System-On-Chip, SOC, devices are semiconductor devices in which a single integrated circuit chip includes various different device types in the chip. The SOC device may contain digital, analog, mixed-signal, and often radio-frequency functions all on a single chip, for example. In one particular example, a single chip may include a flash memory device portion, an SRAM device portion, a ROM device portion, digital logic circuitry, voltage pumps, voltage regulator devices, analog-to-digital converters, and so on. Each of the different device portions may be formed using different manufacturing operations and may require different operating characteristics.
One of the challenges in manufacturing various semiconductor devices and SOC devices in particular, is producing functionally different device portions such that their operational characteristics are compatible with one another. Low power SOC devices are devices that require low standby current. This condition must be met in all device portions. This operational characteristic would necessarily have to be compatible with each of the functional device portions of the SOC device since a high standby current in one of the device portions could adversely affect the operation of the entire SOC device.
Shallow Trench Isolation, STI, devices are used to electrically isolate active semiconductor structures from one another. This is true within and between the different device portions of an SOC device. For example, STI's may be used to isolate N-wells from P-wells. STI's may be used as such in any device portion, such as within an SRAM, Static Random Access Memory device. It has been found that STI edge junction leakage is one of the main sources of standby leakage. Low power SOC devices that require low standby current cannot operate with any significant level of standby leakage.
There is a tradeoff, however, between attempting to manufacture the various different device portions using common processing operations and minimizing the number of these processing operations, and delivering different operational characteristics to the different functional device portions as needed. For example, STI devices may be formed by forming trenches in a substrate and overfilling the trenches with an oxide or other dielectric material that is also formed over the surfaces of the substrate within which the trenches are formed. The oxide or other dielectric is then removed from over the substrate leaving the trenches filled with the dielectric. The STI structures may be formed to include a protrusion of the trench dielectric above the surrounding surfaces within which the trench is formed.
In SRAM devices, in particular in high density SRAM memory products, it is desirable to have STI structures that include such dielectric protrusions wherein the thickness of the dielectric protrusion is maximized in order to minimize standby current, thereby reducing standby current leakage and improving device performance. In flash memory devices, i.e. in the flash memory portion of an SOC device, in contrast, a split gate embedded flash process is commonly used and the split gate embedded flash process utilizes a double poly process, i.e. a process including multiple layers of polysilicon being deposited and patterned. The double poly process is inhibited, however, if the STI dielectric thickness is excessively thick, more particularly if the STI device includes a dielectric protrusion and the protrusion of the trench dielectric above the surrounding surface is great. A greater thickness of this dielectric protrusion creates greater steps that the polysilicon film traverses. This reduces the poly etch process window and may result in poly residue, such as polysilicon stringers formed along the edges of the STI structures where it is difficult to remove the polysilicon film using anisotropic polysilicon etching operations. The protrusion may even be tapered and include an overhang portion that may cover and obscure polysilicon material, making it more difficult to remove the polysilicon material in downwardly directed anisotropic etches. This poly residue often results in shorts or creates a leakage path between neighboring cells and induces flash cell failures.

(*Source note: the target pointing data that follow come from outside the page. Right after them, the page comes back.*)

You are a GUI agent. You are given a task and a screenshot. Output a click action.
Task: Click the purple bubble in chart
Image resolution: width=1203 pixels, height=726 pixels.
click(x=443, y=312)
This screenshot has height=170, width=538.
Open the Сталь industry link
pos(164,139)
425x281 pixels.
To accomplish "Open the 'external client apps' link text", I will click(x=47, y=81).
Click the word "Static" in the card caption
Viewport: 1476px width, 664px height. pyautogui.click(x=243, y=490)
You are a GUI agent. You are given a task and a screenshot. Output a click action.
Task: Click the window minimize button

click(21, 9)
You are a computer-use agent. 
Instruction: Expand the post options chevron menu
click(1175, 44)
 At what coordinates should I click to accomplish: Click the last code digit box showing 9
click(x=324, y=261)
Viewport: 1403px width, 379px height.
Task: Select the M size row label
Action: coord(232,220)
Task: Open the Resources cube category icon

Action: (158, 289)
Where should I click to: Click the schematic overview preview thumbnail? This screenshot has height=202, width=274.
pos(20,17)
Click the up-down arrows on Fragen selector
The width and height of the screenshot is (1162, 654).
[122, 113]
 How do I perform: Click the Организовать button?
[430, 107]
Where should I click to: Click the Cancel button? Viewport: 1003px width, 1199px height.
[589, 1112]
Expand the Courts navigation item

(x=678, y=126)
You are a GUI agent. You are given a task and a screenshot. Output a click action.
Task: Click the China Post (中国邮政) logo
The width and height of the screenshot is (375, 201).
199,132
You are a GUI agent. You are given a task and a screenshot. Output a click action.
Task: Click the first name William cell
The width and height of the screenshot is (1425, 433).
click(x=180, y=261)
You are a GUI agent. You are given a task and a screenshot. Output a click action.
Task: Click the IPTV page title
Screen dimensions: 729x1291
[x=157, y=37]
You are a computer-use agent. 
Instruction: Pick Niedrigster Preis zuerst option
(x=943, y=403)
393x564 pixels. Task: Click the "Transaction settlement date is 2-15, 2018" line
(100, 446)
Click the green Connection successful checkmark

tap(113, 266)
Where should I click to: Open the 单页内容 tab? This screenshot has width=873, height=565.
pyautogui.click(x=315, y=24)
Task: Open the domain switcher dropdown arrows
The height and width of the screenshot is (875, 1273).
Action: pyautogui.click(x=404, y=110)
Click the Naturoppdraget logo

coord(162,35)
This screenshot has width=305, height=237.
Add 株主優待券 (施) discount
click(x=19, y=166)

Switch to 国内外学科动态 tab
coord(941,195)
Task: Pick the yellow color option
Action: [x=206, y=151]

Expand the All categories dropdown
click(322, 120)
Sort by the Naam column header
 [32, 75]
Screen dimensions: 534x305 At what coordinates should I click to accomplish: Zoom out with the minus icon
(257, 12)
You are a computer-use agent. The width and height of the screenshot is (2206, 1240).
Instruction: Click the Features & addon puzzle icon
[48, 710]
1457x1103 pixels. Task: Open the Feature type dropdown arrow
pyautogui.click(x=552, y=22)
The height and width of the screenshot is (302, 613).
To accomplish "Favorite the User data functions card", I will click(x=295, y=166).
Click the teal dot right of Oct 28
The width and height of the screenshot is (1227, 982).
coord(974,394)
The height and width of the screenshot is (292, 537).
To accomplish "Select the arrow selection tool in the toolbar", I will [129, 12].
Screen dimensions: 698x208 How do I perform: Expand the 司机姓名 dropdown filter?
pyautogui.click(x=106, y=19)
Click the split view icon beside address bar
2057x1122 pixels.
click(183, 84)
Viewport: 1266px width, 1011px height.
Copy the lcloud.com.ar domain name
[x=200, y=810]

Shallow Trench Isolation, STI, devices are conventionally formed by patterning and etching operations that create deep trenches etched into a semiconductor substrate, most typically a silicon substrate. The substrate upon which the SOC chips are being formed, is subjected to one sequence of patterning and etching operations commonly performed upon all areas of the substrate and all areas of the chip. The common sequence of patterning operations produces STI devices that are generally similar throughout the substrate and throughout the SOC device. The similar STI devices have similar dielectric thicknesses, i.e. if not completely coplanar with the substrate surface, the protrusions of the trench dielectric that extend above the surface generally have about the same height and same shape throughout an integrated circuit device, i.e. chip.
Regardless of the particular height or shape of any trench dielectric that may protrude above the surface, when all of the STI structures have about the same size and shape throughout the SOC device, any given height or shape will not be optimal in each of the different device portions. The STI may be the source of or contribute to problems in one or more of the different device portions since each device portion will have different optimum STI dielectric thicknesses and shapes.
The present invention addresses these concerns.